Task brief ▸ With every mark kept, transcribe all of the records.

+---+

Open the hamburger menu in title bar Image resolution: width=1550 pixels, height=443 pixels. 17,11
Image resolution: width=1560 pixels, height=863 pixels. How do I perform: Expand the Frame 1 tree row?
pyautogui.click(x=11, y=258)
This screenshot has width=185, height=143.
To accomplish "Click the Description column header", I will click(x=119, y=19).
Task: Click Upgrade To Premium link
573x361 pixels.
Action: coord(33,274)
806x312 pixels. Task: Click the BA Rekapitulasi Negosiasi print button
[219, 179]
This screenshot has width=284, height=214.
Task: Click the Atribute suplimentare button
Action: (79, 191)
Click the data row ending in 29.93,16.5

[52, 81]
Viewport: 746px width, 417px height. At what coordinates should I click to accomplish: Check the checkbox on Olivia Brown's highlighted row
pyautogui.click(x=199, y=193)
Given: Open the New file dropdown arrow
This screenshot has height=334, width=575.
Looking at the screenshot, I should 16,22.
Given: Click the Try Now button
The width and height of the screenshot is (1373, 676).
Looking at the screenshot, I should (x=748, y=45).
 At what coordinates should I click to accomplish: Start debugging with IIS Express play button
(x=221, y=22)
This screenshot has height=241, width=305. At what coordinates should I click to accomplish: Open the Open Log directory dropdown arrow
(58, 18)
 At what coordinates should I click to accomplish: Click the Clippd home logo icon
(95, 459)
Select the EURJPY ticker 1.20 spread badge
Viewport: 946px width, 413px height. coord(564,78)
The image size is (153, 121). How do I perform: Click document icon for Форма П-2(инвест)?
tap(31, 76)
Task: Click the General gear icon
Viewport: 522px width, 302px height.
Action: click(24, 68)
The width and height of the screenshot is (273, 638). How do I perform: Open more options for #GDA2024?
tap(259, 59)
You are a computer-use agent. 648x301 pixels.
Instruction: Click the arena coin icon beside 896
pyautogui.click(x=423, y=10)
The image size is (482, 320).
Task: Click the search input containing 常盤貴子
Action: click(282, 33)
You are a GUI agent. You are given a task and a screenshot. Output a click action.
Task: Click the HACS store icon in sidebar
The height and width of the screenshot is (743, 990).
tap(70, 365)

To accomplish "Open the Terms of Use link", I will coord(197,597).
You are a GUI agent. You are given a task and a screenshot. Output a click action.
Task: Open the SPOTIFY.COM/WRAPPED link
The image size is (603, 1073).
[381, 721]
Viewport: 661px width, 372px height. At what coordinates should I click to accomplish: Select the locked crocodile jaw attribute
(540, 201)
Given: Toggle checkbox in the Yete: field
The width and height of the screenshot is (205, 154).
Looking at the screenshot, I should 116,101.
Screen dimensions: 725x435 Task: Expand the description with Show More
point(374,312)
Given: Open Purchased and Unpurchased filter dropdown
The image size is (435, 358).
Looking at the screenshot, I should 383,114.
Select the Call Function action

+---+

Output for this task ▸
Open the hamburger menu in title bar Image resolution: width=1550 pixels, height=443 pixels. 17,11
Image resolution: width=1560 pixels, height=863 pixels. How do I perform: Expand the Frame 1 tree row?
pyautogui.click(x=11, y=258)
This screenshot has width=185, height=143.
To accomplish "Click the Description column header", I will click(x=119, y=19).
Task: Click Upgrade To Premium link
573x361 pixels.
Action: coord(33,274)
806x312 pixels. Task: Click the BA Rekapitulasi Negosiasi print button
[219, 179]
This screenshot has width=284, height=214.
Task: Click the Atribute suplimentare button
Action: (79, 191)
Click the data row ending in 29.93,16.5

[52, 81]
Viewport: 746px width, 417px height. At what coordinates should I click to accomplish: Check the checkbox on Olivia Brown's highlighted row
pyautogui.click(x=199, y=193)
Given: Open the New file dropdown arrow
This screenshot has height=334, width=575.
Looking at the screenshot, I should 16,22.
Given: Click the Try Now button
The width and height of the screenshot is (1373, 676).
Looking at the screenshot, I should (x=748, y=45).
 At what coordinates should I click to accomplish: Start debugging with IIS Express play button
(x=221, y=22)
This screenshot has height=241, width=305. At what coordinates should I click to accomplish: Open the Open Log directory dropdown arrow
(58, 18)
 At what coordinates should I click to accomplish: Click the Clippd home logo icon
(95, 459)
Select the EURJPY ticker 1.20 spread badge
Viewport: 946px width, 413px height. coord(564,78)
The image size is (153, 121). How do I perform: Click document icon for Форма П-2(инвест)?
tap(31, 76)
Task: Click the General gear icon
Viewport: 522px width, 302px height.
Action: click(24, 68)
The width and height of the screenshot is (273, 638). How do I perform: Open more options for #GDA2024?
tap(259, 59)
You are a computer-use agent. 648x301 pixels.
Instruction: Click the arena coin icon beside 896
pyautogui.click(x=423, y=10)
The image size is (482, 320).
Task: Click the search input containing 常盤貴子
Action: click(282, 33)
You are a GUI agent. You are given a task and a screenshot. Output a click action.
Task: Click the HACS store icon in sidebar
The height and width of the screenshot is (743, 990).
tap(70, 365)

To accomplish "Open the Terms of Use link", I will coord(197,597).
You are a GUI agent. You are given a task and a screenshot. Output a click action.
Task: Open the SPOTIFY.COM/WRAPPED link
The image size is (603, 1073).
[381, 721]
Viewport: 661px width, 372px height. At what coordinates should I click to accomplish: Select the locked crocodile jaw attribute
(540, 201)
Given: Toggle checkbox in the Yete: field
The width and height of the screenshot is (205, 154).
Looking at the screenshot, I should 116,101.
Screen dimensions: 725x435 Task: Expand the description with Show More
point(374,312)
Given: Open Purchased and Unpurchased filter dropdown
The image size is (435, 358).
Looking at the screenshot, I should 383,114.
Select the Call Function action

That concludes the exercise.